Eines wird beim Hören von „Vernissage My Heart“ jedenfalls sofort deutlich: Bilderbuch (btw von vielen Anhängern auch gerne mal liebevoll „BiBu“ abgekürzt), erfinden zwar das Rad nicht neu, vereinen jedoch ohne große Irritationen zu erzeugen, so ziemlich jedes relevante Genre der aktuellen Popmusik miteinander und schlendern zum Beispiel von Trap-angehauchten Beats und Cloud-Rap ähnlichem sing-song, zu 70s inspiriertem Psychedelic Rock und ihren gewohnten, bewusst aufgeblasenen Indie/Surf Rock Gitarrenklängen.

Introduziert wird das Album mit breiten, fuzzigen Gitarren, die sich als Basis durch den kompletten Opener „Kids im Park „ ziehen. Emotional vermittelt die Band dem Hörer eine Sehnsucht an das Entfernte, den Kosmos; Hauptsache weg hier. „Ich war zu lang wo ein tiefes Loch ist“ singt Sänger Maurice Ernst zurückblickend und zieht daraus entsprechend die Konsequenz: „Hoch hinaus in die Galaxie“. Beendet wird der Titel mit einem Bowie- esken, positiven Ausblick in die Zukunft: „One day you will be superstars“. Die verzerrten Gitarrenwände verstummen abrupt und werden im Song „Frisbeee“ durch zärtliche, gezupfte Gitarrenakkorde, begleitet von 16tel Hi-Hats, ersetzt. Auch die Vocals werden innerhalb der Strophen vorsichtiger. Ernst sinniert darüber, was ihn eigentlich wirklich glücklich macht und findet seine Antwort in der Einfachheit des Moments. Dies macht er schließlich im Refrain durch einen Ausruf des Titels deutlich, der den Hörer an einen Anfang 2000er OutKast Song denken lässt.

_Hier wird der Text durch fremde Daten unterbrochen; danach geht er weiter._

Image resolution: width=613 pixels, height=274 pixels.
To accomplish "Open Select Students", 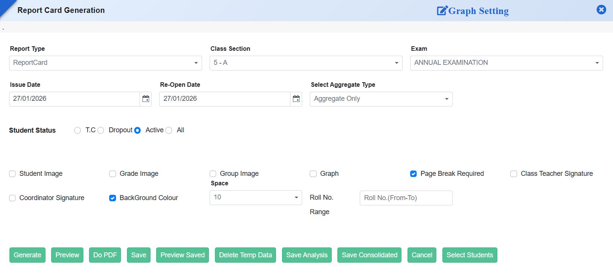I will pos(469,255).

Mit „LED go“ folgt das Herzstück und der sicherlich nachhaltigste Song der Platte. In alter Bilderbuch-Manier packt Gitarrist Michael Krammer seine choruslastigen, tropisch anmutenden Sounds aus, die vor einigen Jahren schon Songs wie „Om“ prägten und die Wende der Band, von schrammeligem Indie-Rock zu einem größeren Fokus auf zeitgemäßen Pop, einläutete. Thematisch dreht sich „LED go“ um die Wichtigkeit der Freiheit und plädiert für weniger Engstirnigkeit und mehr Toleranz in der Gesellschaft: „Es gibt nur eine Culture und die kennt keine Nation / Diese kalte Welt braucht mehr Approximation (one earth)“. In diesem Zusammenhang ist auch die Aktion der Band, einen fiktiven EU-Ausweis herauszugeben, die zeitgleich mit dem Release des knapp 10 minütigen Outros, „Europa 22“ durchgeführt wurde, einzuordnen. Bilderbuch wünschen sich in dieser gefühlt unsicheren Zeit, geprägt durch beispielsweise drohendem ungeordneten Brexit, mehr Zusammenhalt. „Liebe ist the place to be“ singt Ernst und spiegelt so das politische Bewusstsein der Gruppe wider, was in dieser Explizitheit ein Novum in der Bandgeschichte darstellt.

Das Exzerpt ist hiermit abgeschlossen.